Initial extracted documentation set

This commit is contained in:
Rodin
2026-06-01 21:42:05 +00:00
commit 60ffec18e4
17 changed files with 1590 additions and 0 deletions
+117
View File
@@ -0,0 +1,117 @@
# Async Boundaries
Keep sync and async APIs as separate, explicit surfaces when their semantics differ.
## Why
Async stops being an implementation detail as soon as it changes:
- how resources are acquired and released
- whether methods must be awaited
- which transport or session types are valid
- how cancellation behaves
- whether the caller needs an event loop
Trying to hide that behind one magical API usually makes things worse.

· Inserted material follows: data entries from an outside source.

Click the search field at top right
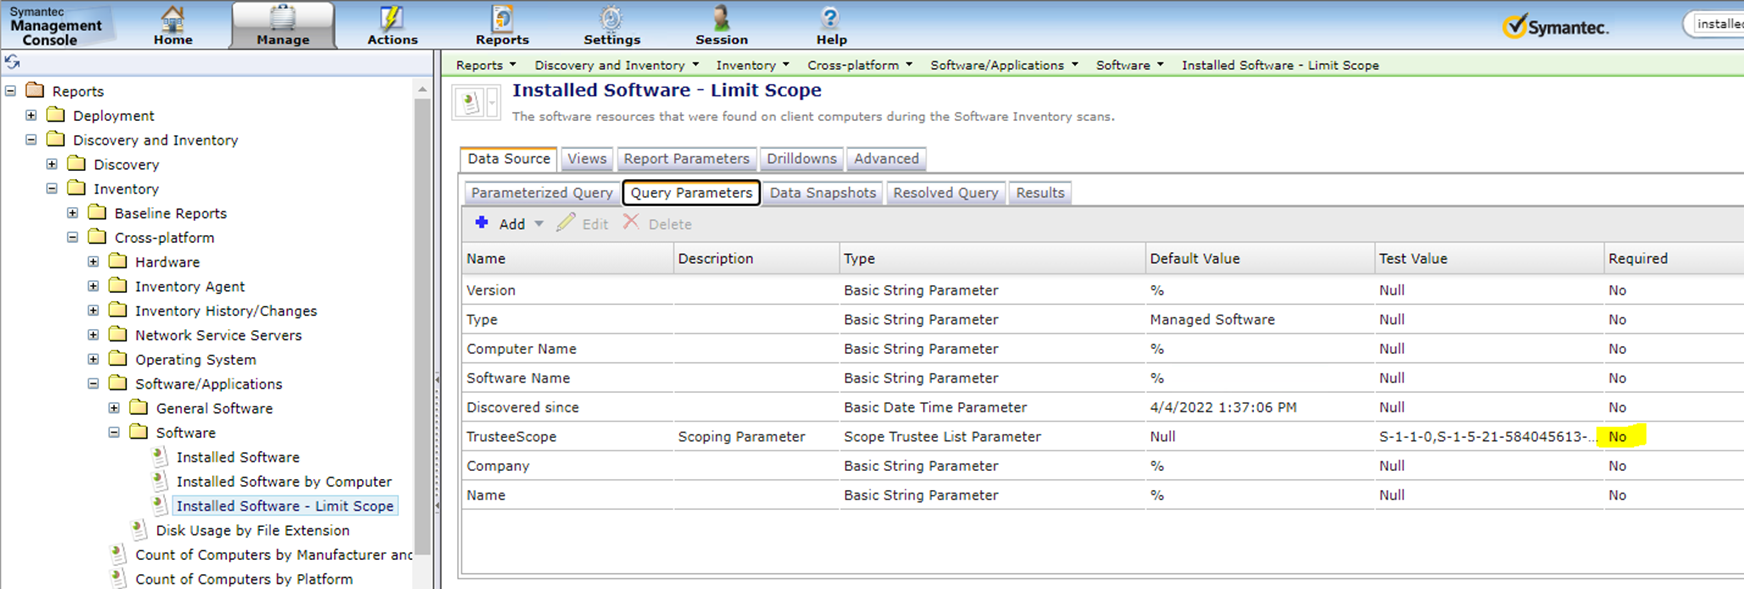 [1718, 24]
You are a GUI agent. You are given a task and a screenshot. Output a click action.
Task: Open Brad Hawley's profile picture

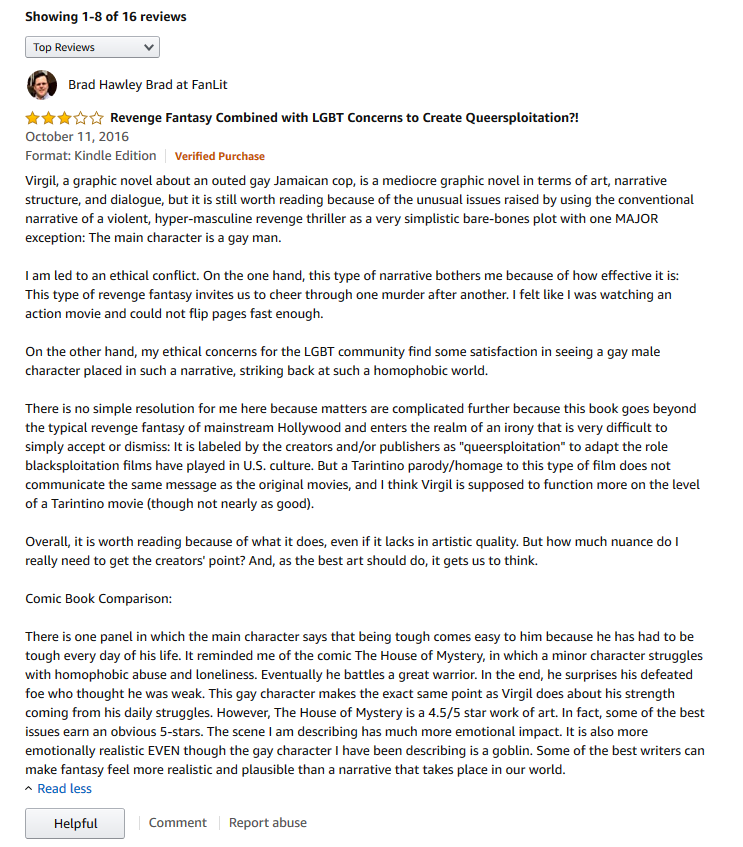pos(42,85)
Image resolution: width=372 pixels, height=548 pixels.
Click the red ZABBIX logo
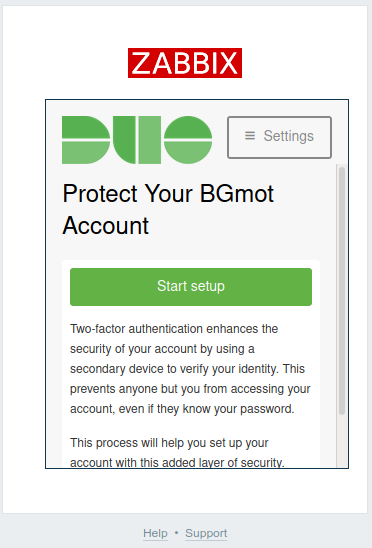185,63
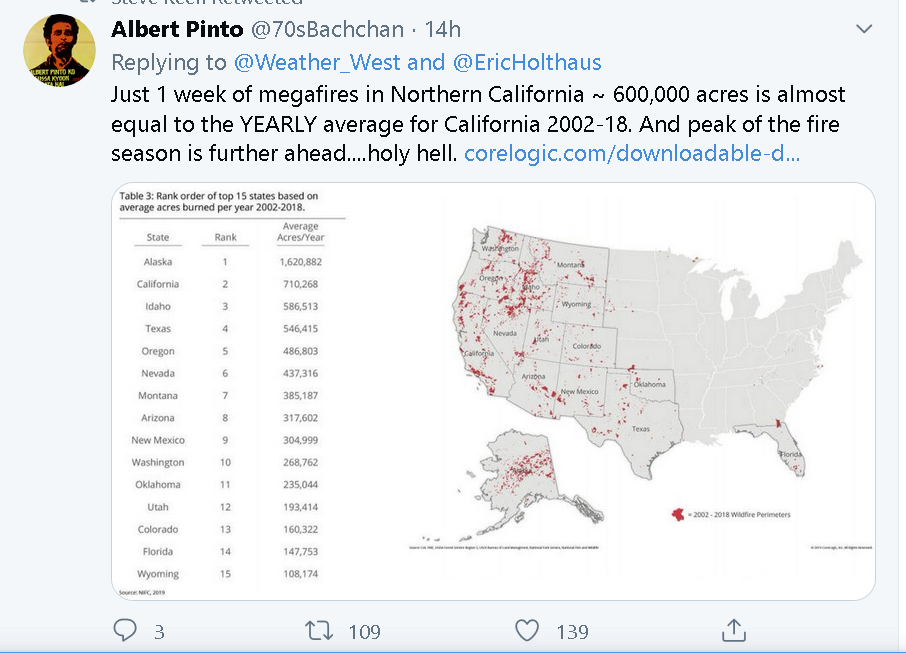Open the corelogic.com link in tweet
The image size is (906, 653).
[x=632, y=153]
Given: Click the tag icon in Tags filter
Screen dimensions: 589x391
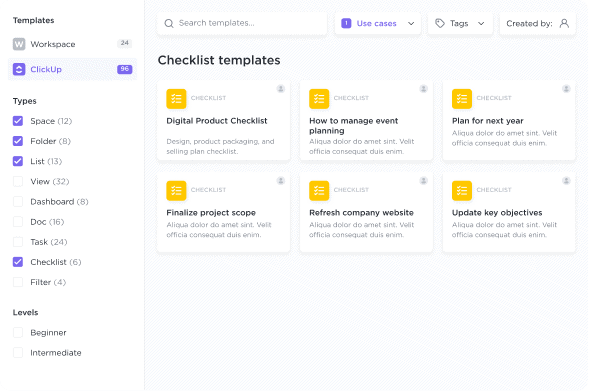Looking at the screenshot, I should click(x=440, y=23).
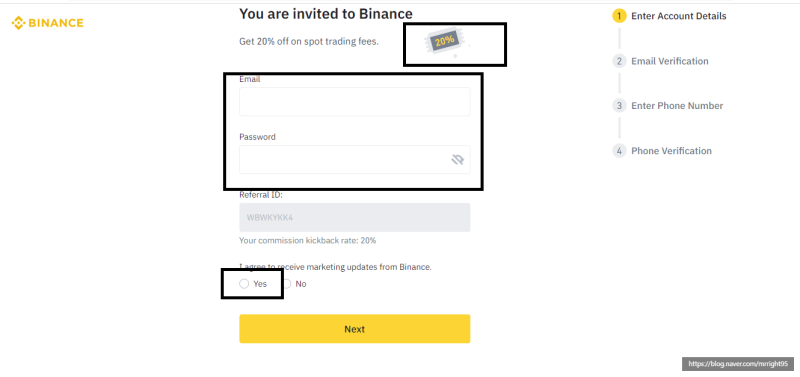Click the 20% discount coupon icon
800x377 pixels.
pos(445,43)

The common failure mode is a fake sync wrapper over async internals: it breaks inside existing event loops, hides resource lifetime, and muddies cancellation.
Mature libraries usually accept the split and make it visible.
## The pattern
1. Expose separate sync and async entrypoints when semantics differ.
2. Keep their shapes parallel where that helps learnability.
3. Keep resource and transport types distinct.
4. Make lifecycle visible with normal sync and async context management.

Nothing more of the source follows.